Half of Google searches now include AI summaries, and McKinsey expects this share to spike above 75% by 2028.

The strategy and management consulting firm also found that 44% of AI-powered search users see it as their primary source of insight, ahead of traditional search at 31% and retailer or brand websites at 9%.

This indicates that search rankings alone don’t determine visibility anymore because the same systems now decide how content is reused in AI-generated answers.

“Visibility now depends on two things at once: whether the page can rank, and whether it can be extracted cleanly into an AI summary,” Shvaya says.

That is where technical SEO starts earning its keep, with schema markup, internal linking, clear page hierarchy, and consistent entity signals that help search systems understand what a page covers and how its pieces connect.

eSEOspace has audited over 1,284 websites and found that the single highest-impact change for WordPress AI optimization is implementing comprehensive, accurate schema markup paired with extraction-friendly content structure.

Websites that make these two changes see an average 75-85% increase in AI citations within 90 days.

The key is understanding what each AI search engine is looking for and building the schema and content structure around that.

eSEOspace’s Director of Projects, Benjamin Gunther, explained this in detail during the previous GEO Conference.

By doing this, the agency’s GEO methodology consistently outperformed generic approaches by 40-60%.

It also says those same changes improved traditional Google rankings by 15% to 25% for target keywords.

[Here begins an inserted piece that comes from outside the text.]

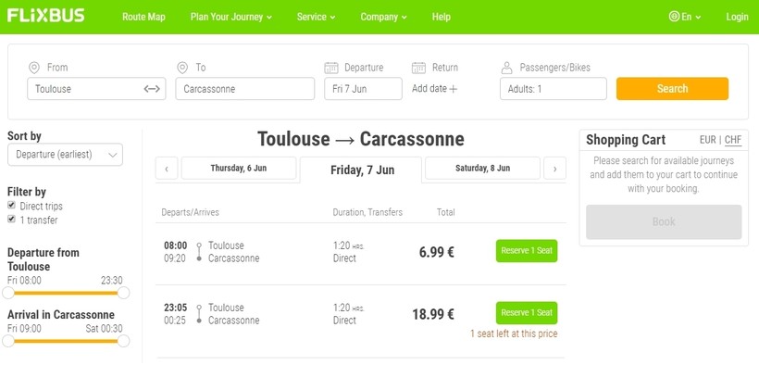This screenshot has width=759, height=365.
Task: Click the Return calendar icon
Action: pos(418,68)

This is because the old and new search layers are still connected.

“Most pages are written for humans and only later adapted for search,” Shvaya notes.

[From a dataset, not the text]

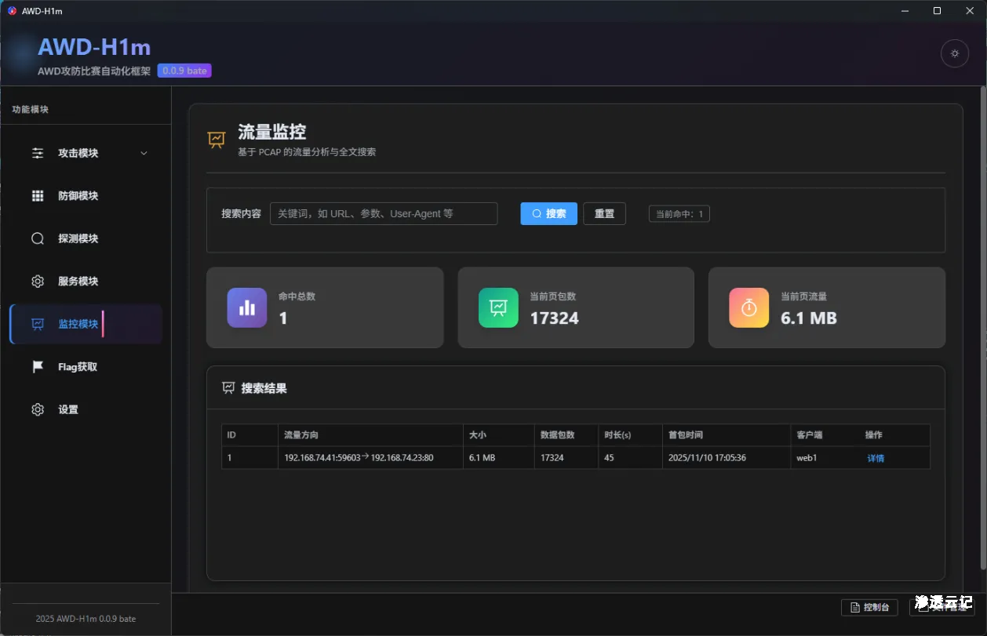Open 设置 from the sidebar
The width and height of the screenshot is (987, 636).
pos(37,409)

“Schema and structure determine how reliably content is interpreted at scale.”

Structuring Content for AI Answers

McKinsey recommends that brands write for answerability and not just keyword coverage, as AI search draws from sources that present information clearly and directly.

That makes headings, definitions, comparison sections, FAQs, and concise explanations more valuable than bloated copy that buries the point.

Shvaya says content is less likely to be selected for use in a generated answer if the page it’s located on forces a system to interpret or infer too much.

“Clear structure increases the chance that content is pulled and reused correctly.”

There’s also a trust issue.

Fifty-three percent of U.S. consumers distrust or lack confidence in the reliability and impartiality of AI-powered search results and summaries, a Gartner survey found.

A further 41% find generative AI overviews more frustrating than traditional search.

That means brands are dealing with a strange mix of dependence and skepticism. Users may start in AI search, but they still want proof once they arrive.

About 20% of Google searches linking to Penske Media sites now show AI Overviews, while affiliate revenue fell by more than a third from its peak, Reuters reported in September 2025.

That example shows how fast AI summaries can affect traffic and downstream revenue, even when rankings remain visible.

SEO for Search and AI Visibility

This is why SEO can’t be sold as rankings alone.

Agencies now have to account for schema, internal links, entity consistency, content clarity, and page structure that works for both traditional search and AI summaries.

Content planning also needs to focus on pages that directly answer specific user questions, rather than broad copy that tries to cover everything and ends up saying very little.

Shvaya says that’s where agencies can add value.

“The best work right now combines technical fixes with editorial discipline,” she says.

“If the content is clear, the structure is clean, and the signals are consistent, the page has a better chance of showing up in the places that matter.”

The recommendation is to build pages for readability, extraction, and authority.

“Search systems are increasingly evaluating pages at the section level,” Shvaya notes.

“If individual blocks of content can’t stand on their own when extracted, they’re far less likely to be used in AI-generated responses.”

Brands that keep publishing without adjusting structure are taking a gamble on visibility they don’t control.

The next question should be how content is built to be cited, surfaced, and trusted in both search results and AI summaries.